▸ DATA SUPPLIED:
***

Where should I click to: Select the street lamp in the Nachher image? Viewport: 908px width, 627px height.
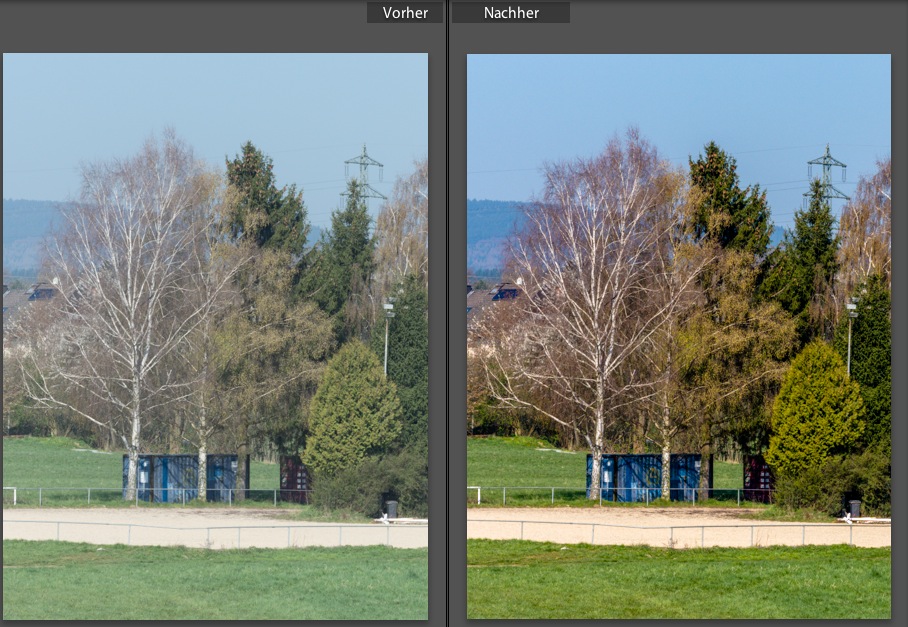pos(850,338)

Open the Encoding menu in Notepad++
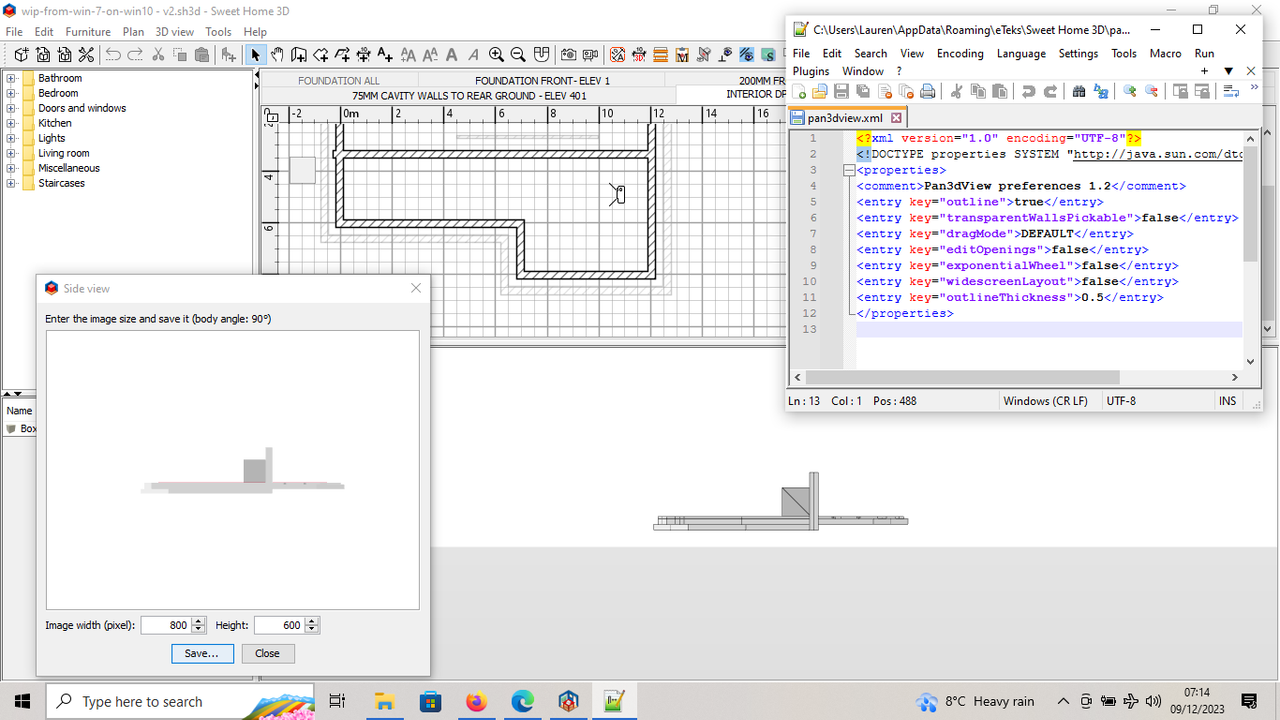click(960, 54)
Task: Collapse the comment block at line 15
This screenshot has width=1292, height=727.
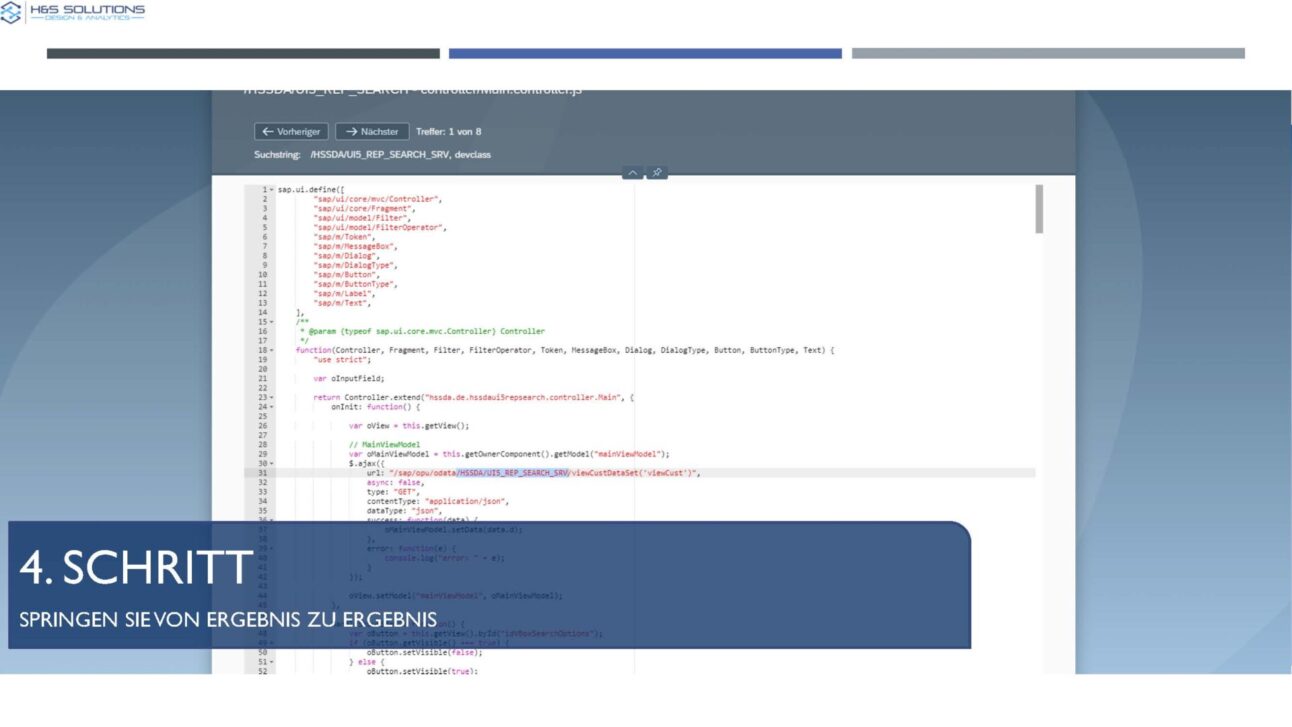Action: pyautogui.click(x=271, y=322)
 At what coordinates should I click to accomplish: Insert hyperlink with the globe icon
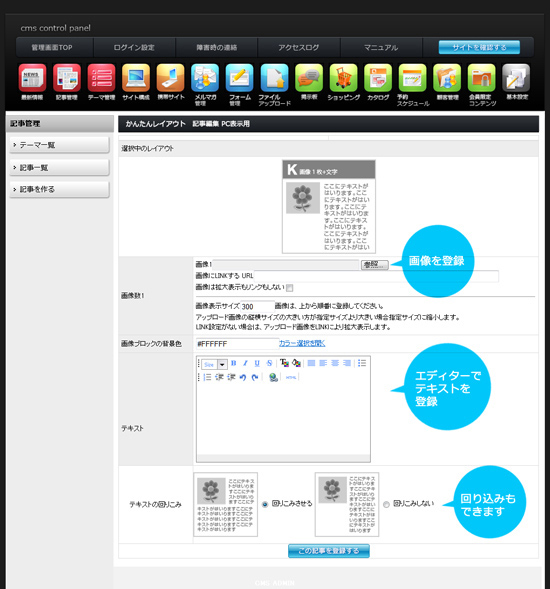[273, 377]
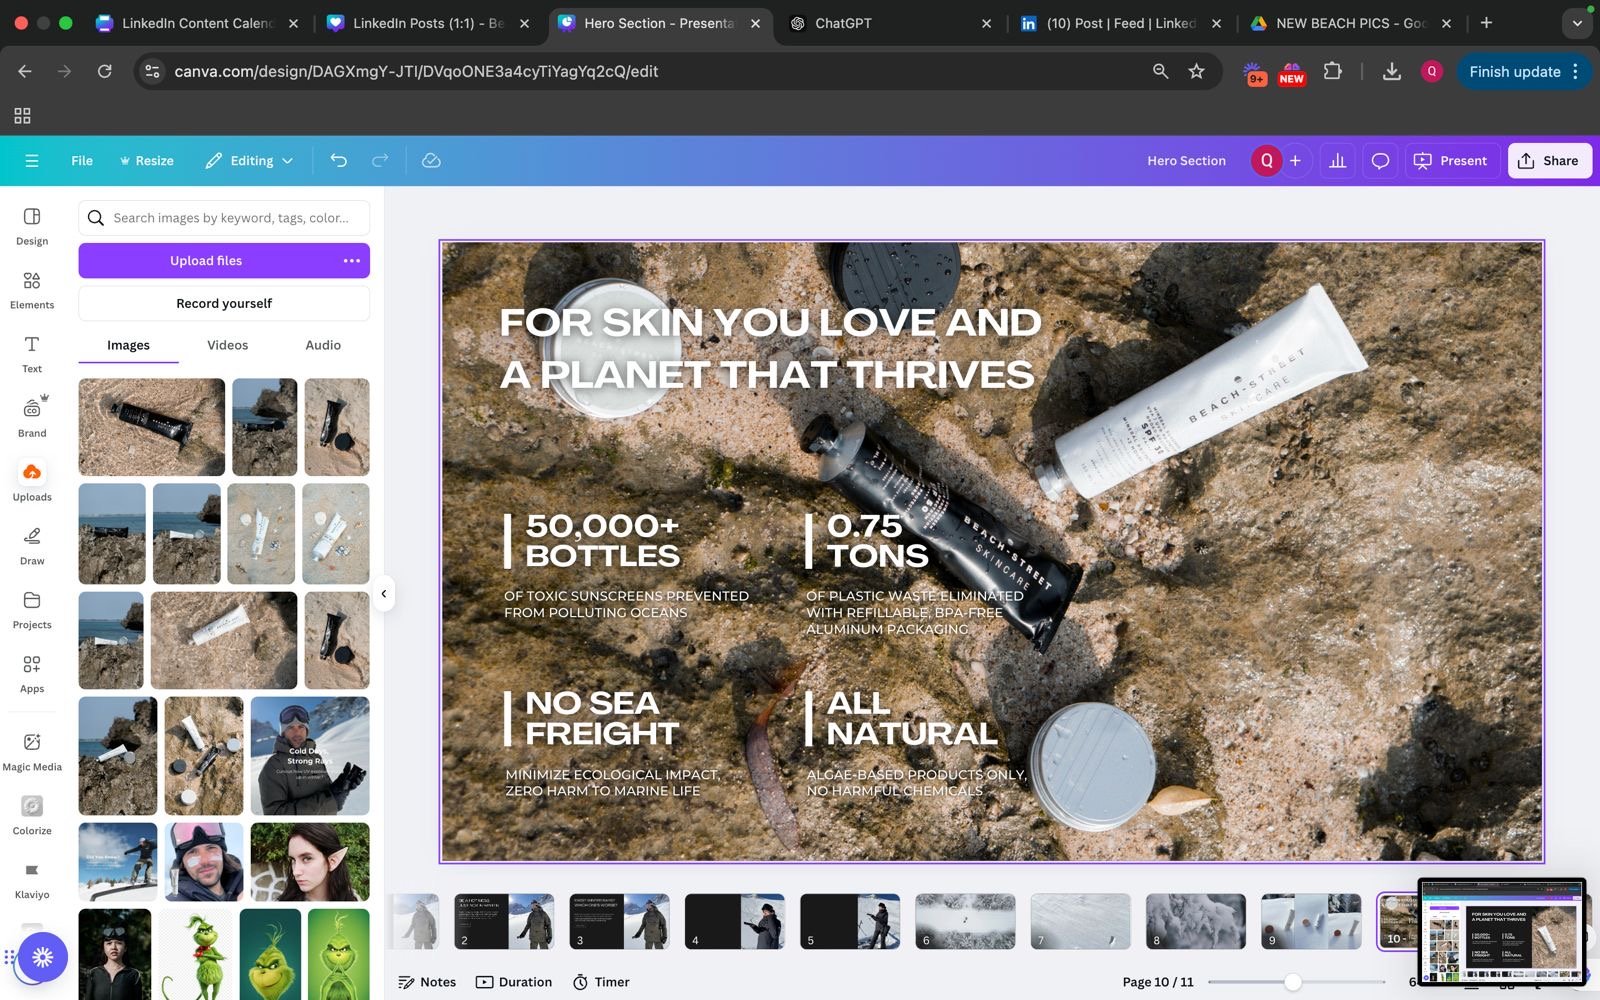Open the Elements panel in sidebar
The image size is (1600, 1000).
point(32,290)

***

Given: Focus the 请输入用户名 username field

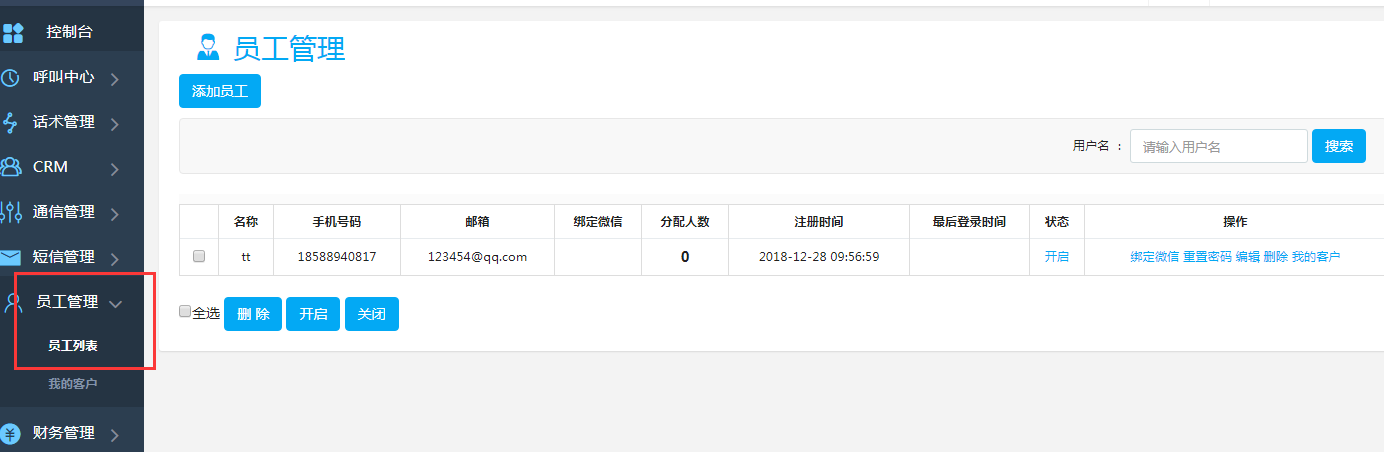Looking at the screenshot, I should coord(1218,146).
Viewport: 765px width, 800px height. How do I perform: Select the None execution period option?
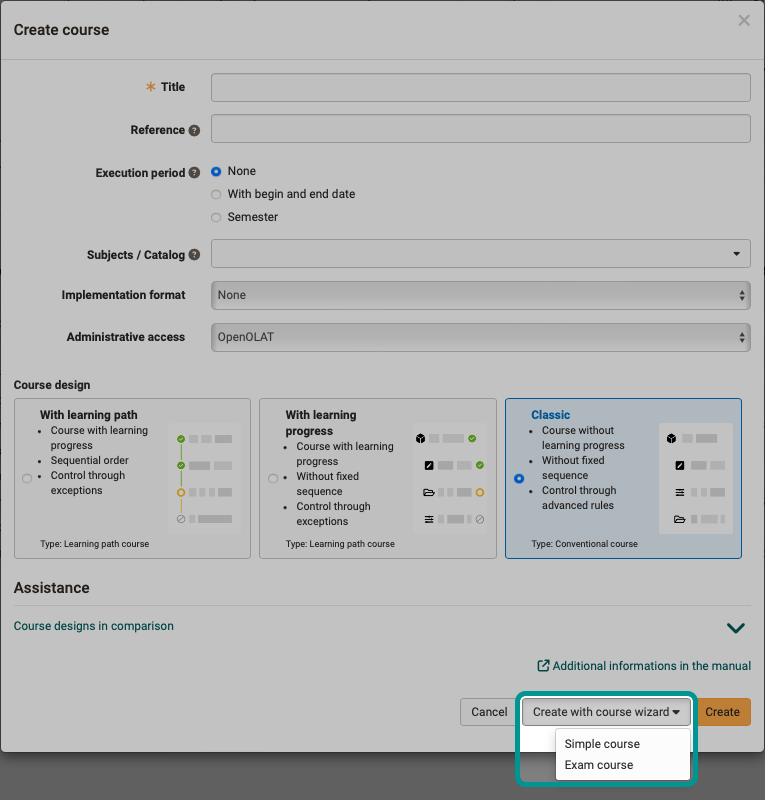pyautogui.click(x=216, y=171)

***

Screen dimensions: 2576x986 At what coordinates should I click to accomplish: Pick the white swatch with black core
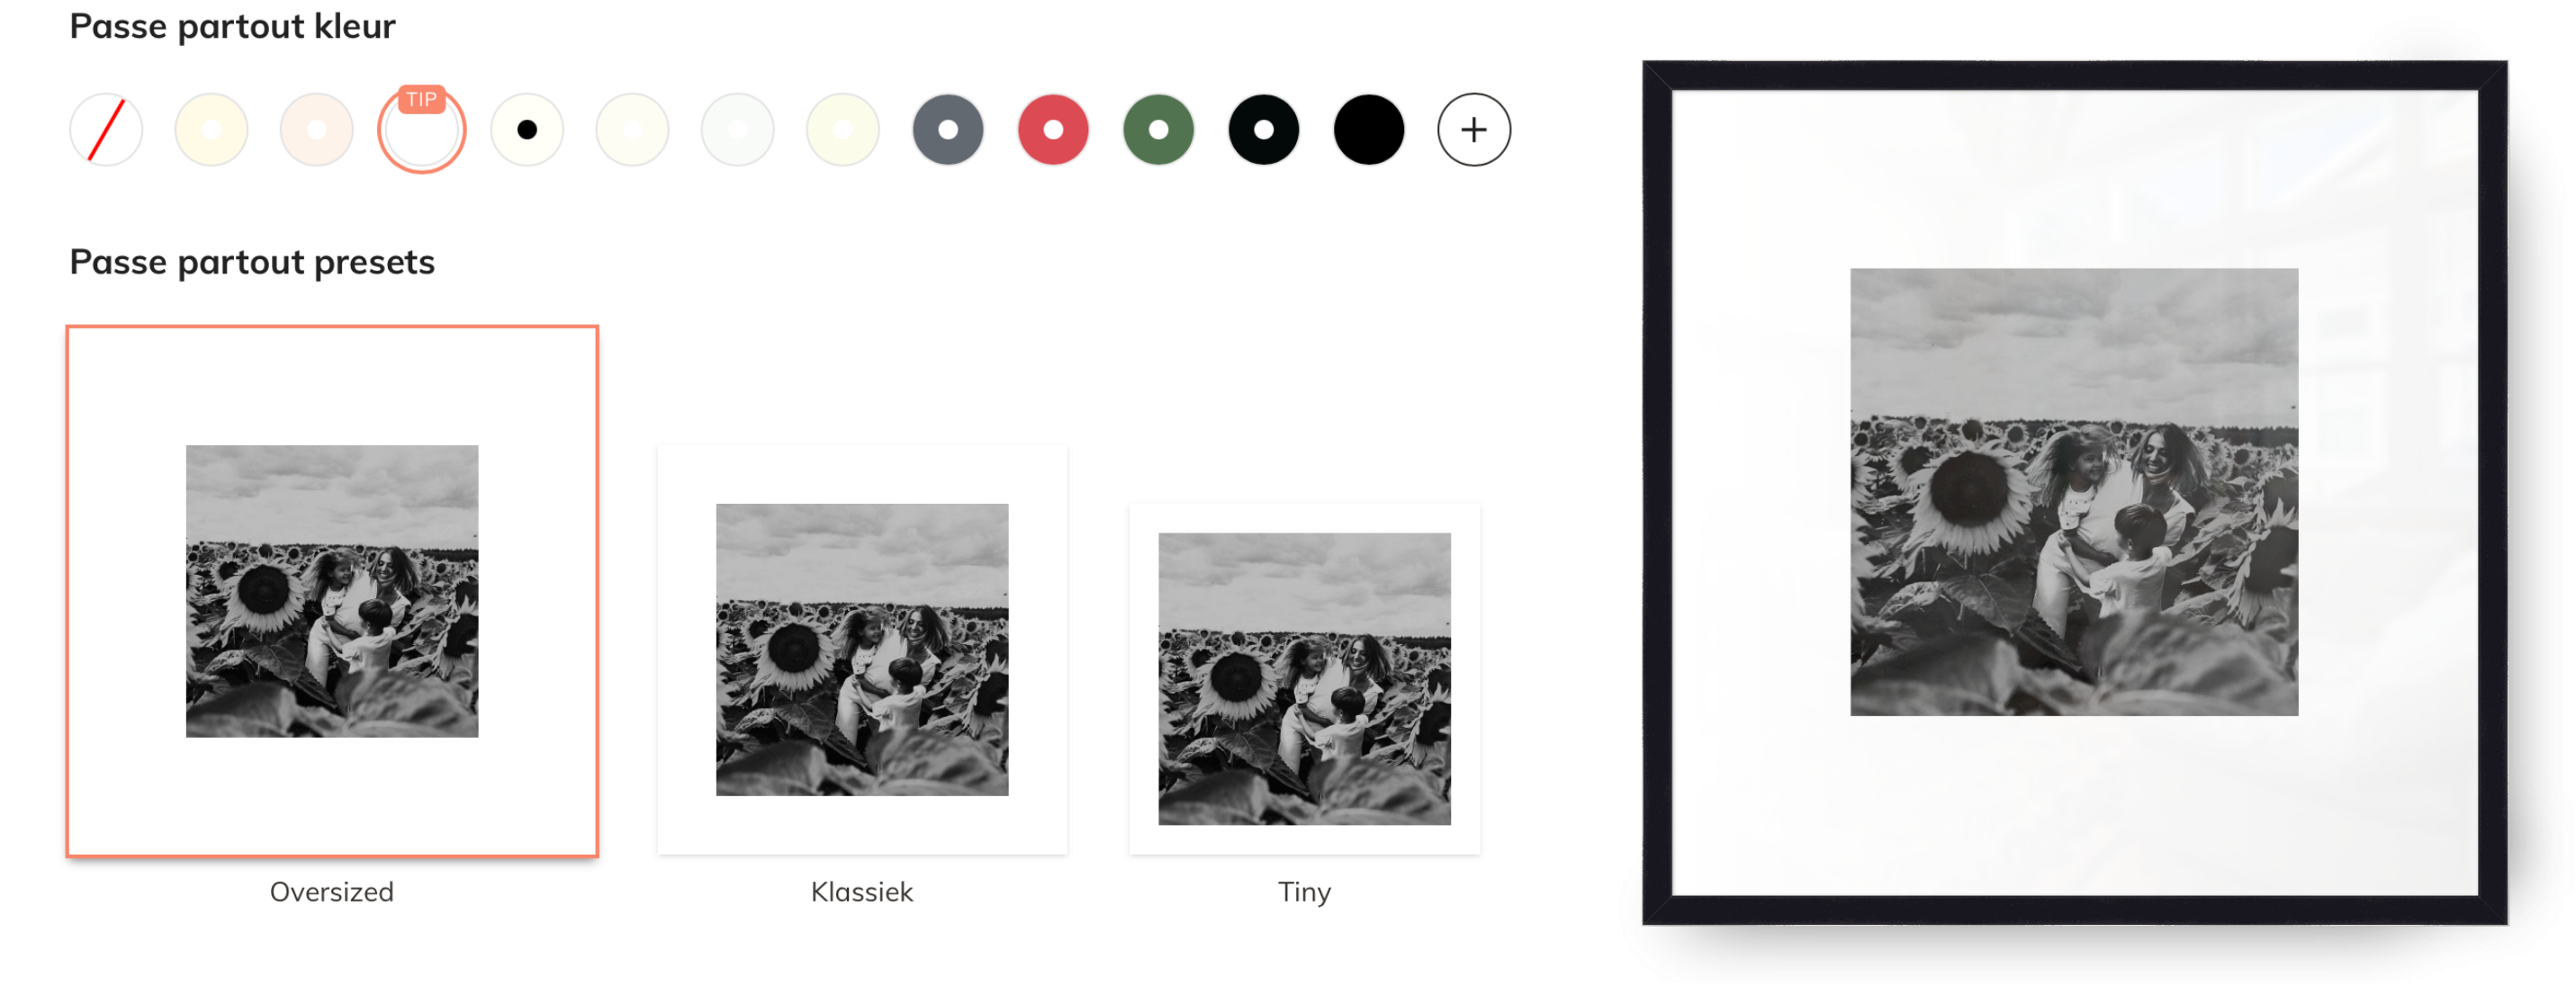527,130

***

All that should appear in the answer is the lines above from the line with "Where should I" through the line with "Task: Collapse the comment block at line 15", retyped exactly, pictures left out.

▸ ANSWER BOX:
Where should I click to: Select the street lamp in the Nachher image? Viewport: 908px width, 627px height.
pos(850,338)

Open the Encoding menu in Notepad++
click(960, 54)
Task: Collapse the comment block at line 15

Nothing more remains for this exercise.